» **DEINE AUFGABE**
Beantworte anhand des Textes über den Hanne-Sobek-Platz:
(a) In welchem Jahr wurde die Sportstätte Behmstraße, Ecke Bellermannstraße fertiggestellt?
(b) Bis wann war die »Plumpe« die Heimspielstätte der Hertha?
(c) Seit wann trägt der Bahnhofsvorplatz Hanne Sobeks Namen?

» **ZITIERTER TEXT**
◇ ◇ ◇ ◇

Und was hat das alles mit dem Wedding zu tun?

Hanne-Sobek-Platz

Unser Ortsteil Gesundbrunnen wird so genannt wegen der Heilquelle, in deren Nähe sich das Luisenbad etablierte. Mit der Industrialisierung und der Errichtung neuer Wohngebiete entstand ein Wasserversorgungsnetz mit Handpumpen, von denen auch heute noch einige am Straßenrand zu finden sind. Die Wasserspender im Umkreis um die Heilquelle wurden von ihr gespeist, und der im Volksmund seinerzeit übliche Name »Plumpe« ging von der eigentlichen Pumpe auf den ganzen Ortsteil Gesundbrunnen über.

Als 1924 die Sportstätte Behmstraße, Ecke Bellermannstraße fertiggestellt wurde, hieß sie offiziell »Stadion am Gesundbrunnen« – und inoffiziell »Stadion an der Plumpe«. Bis in die 1970er Jahre war die »Plumpe« die Heimspielstätte der Hertha, und so schließt sich allmählich der Kreis.

Längst ist das Stadion abgerissen, Hertha BSC wird nicht mehr Meister, und auch Hanne Sobek weilt nicht mehr unter uns. Aber Berlin und Deutschland sind wieder vereint und infolgedessen wurde der S-Bahnhof Gesundbrunnen zum Regional- und Fernbahnhof ausgebaut.

Hanne-Sobek-Platz

Dessen Vorplatz ist eine wenig ansprechende, pflastergraue und asphaltschwarze Freifläche mit Parkplätzen und Bushaltestellen vor dem weit ausladenden Dach des Bahnhofs. Außer den eilenden oder wartenden Passagieren ist das einzig Lebendige hier der Taubenschwarm, der sich majestätisch durch die Lüfte schwingt ‒ zumindest, bis sich wieder ein aufmerksamer Mensch erbarmt und den Vögeln eine neue Line aus Brotkrumen zieht. Dieser Bahnhofsvorplatz also trägt seit 2006 Hanne Sobeks Namen, und man staunt und fragt sich, was der Arme bloß verbrochen haben mag, dass nun ausgerechnet dieser olle Platz nach ihm benannt wurde.

◇ ◇ ◇ ◇

» **ANGEZEIGTE DATEN**
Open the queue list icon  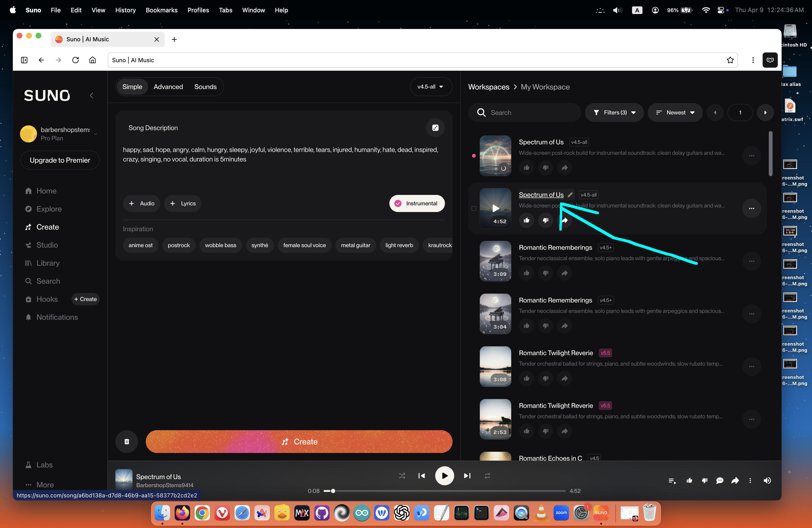(x=672, y=481)
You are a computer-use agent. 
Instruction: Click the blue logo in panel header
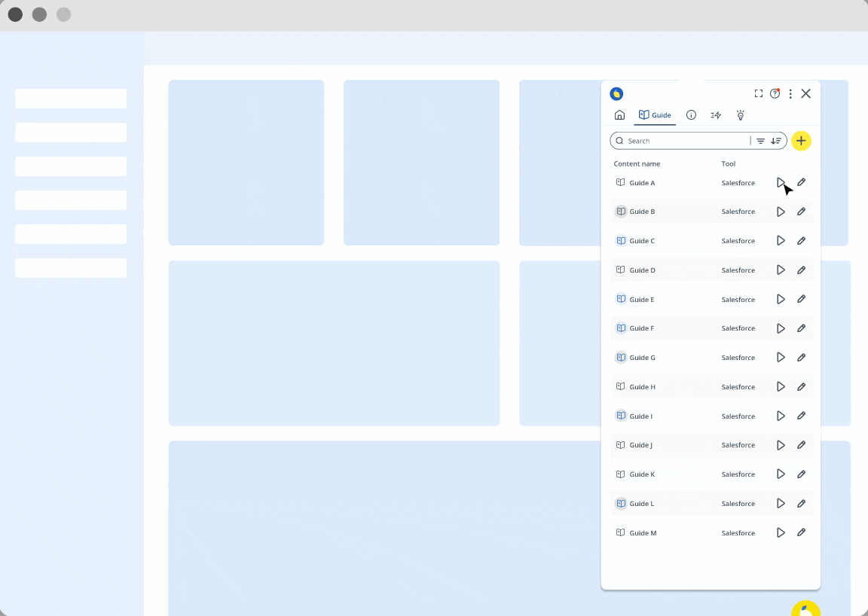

◇ ◇ ◇ ◇

» **LÖSUNG**
(a) 1924
(b) Bis in die 1970er Jahre
(c) Seit 2006